A techno-masculinist position often hinges on the “separate but equal” idea interpreted in odd ways with regard to gender. The processes of “feminizing technologies”—where the default technologies are men’s and women’s versions get advertised differently— promote such values. Bic pens for women and “female” razors, for example, are technologies that do not need to be “feminized,” yet, the pens and razors come in “feminine” colors as they are being “dressed up” to “conform to a male-defined ‘feminine aesthetic’” (Layne, 2010, p. 6). Layne noted how “feminizing an existing technology” does not make the technology feminist, “but often just the opposite” (p. 4), as the technology can end up perpetuating and increasing gender gaps and inequities. The idea of separate but equal doesn’t make it into shopping aisles though—consider the “Pink Tax” or the phenomena when either exactly or nearly the same products are priced higher for women. For instance, Excedrin Complete Menstrual costs 50 cents more than Excedrin Extra Strength, although both have the same ingredients in the same quantities (Editorial, 2014). The difference between creation and cost of everyday products suggests men and women are separate and unequal rather than people who are different and are socioculturally equal.

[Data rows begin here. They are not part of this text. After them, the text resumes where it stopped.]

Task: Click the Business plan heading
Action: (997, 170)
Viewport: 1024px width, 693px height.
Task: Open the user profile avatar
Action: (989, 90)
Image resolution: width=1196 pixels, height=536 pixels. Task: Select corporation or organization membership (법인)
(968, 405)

For us, technofeminism is empathetic but it is not a “do unto others as you would have them do unto you” position. Such an approach is more techno-masculine in emphasizing the abstract idea of equality as homogeneity. Equality in this case is a more sympathetic position. It isn’t a conversation about understanding but rather the idea that “doings” can and are equal in different contexts. Would it be a fair “doing” or would it be cost ethical for a person who makes $20,000/year to pay for higher-priced women’s razors and Excedrin as one who makes $100,000/year? Probably not. Similarly, with regard to design dispositions and experiences with technology, is it fair to “do unto others” and maintain the status quo where classroom environments are subversive to building girls’ and women’s confidence in technological design because they subtly emphasize boys’ and men’s “innate” techno-abilities?

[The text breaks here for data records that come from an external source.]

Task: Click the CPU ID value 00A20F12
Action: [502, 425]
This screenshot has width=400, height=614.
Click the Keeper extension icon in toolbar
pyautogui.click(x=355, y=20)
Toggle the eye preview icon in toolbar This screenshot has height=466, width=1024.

Empathy, on the other hand, is more of a “do equity unto others as you would have them do equity unto you” position. Empathy is a dialogue in equity between people accepting difference, sharing feelings, and understanding. This find/replaced phrasing acknowledges better that inequality exists and that it can be negotiated. Shewee, for example, is a company that creates devices that allow women to pee standing up or without having to remove their pants. As their website boasts, “Shewee is also extensively used by both British and US Armed Forces personnel” and can be used while camping, driving on long journeys, cycling, as well as other activities that both men and women participate in. Shewee is a good example of a device designed using empathy: It allows for men and women to be separate (in terms of plumbing) and equitable (in terms of use)..

Find/replace as a function and a techno-process is a “stepping stone” for empathy, for discovering and replacing commonplace assumptions about equitable technology.

Don't care about what people think...

because it’s more efficient to “just do it.” And being efficient is still one of the driving forces behind technology and progress. Any technology with major “affordance” and effectiveness measured in any number of ways (e.g. time, space, cost) is part of progressive value systems and a cult of efficiency. Reading technologies, for instance, have become extremely efficient. Amazon’s Kindle shows texts as percentages to keep readers constantly aware of how far they've read, and Medium shows the time it takes to read an article. Writing, too, has become more efficient. As Paul Muhlhauser and Robert Kachur (2015) observed, the Like button—and now Reactions—frame “traditional” writing as inefficient in favor of the demands of prefab or ready-made rhetoric. Neil Postman (1993) summed this view up well in his description of a technopoly culture (a fusion of technology, progress, and extreme bureaucracy) and how it becomes THE VALUE system people live by, what Postman called a Technopoly:

The Technopoly story is without a moral center. It puts in its place efficiency, interest, and economic advance. It promises heaven on earth through the conveniences of technological progress. It casts aside all traditional narratives and symbols that suggest stability and orderliness, and tells, instead, of a life of skills, technical expertise, and the ecstasy of consumption. Its purpose is to produce functionaries for an ongoing Technopoly. (p. 179)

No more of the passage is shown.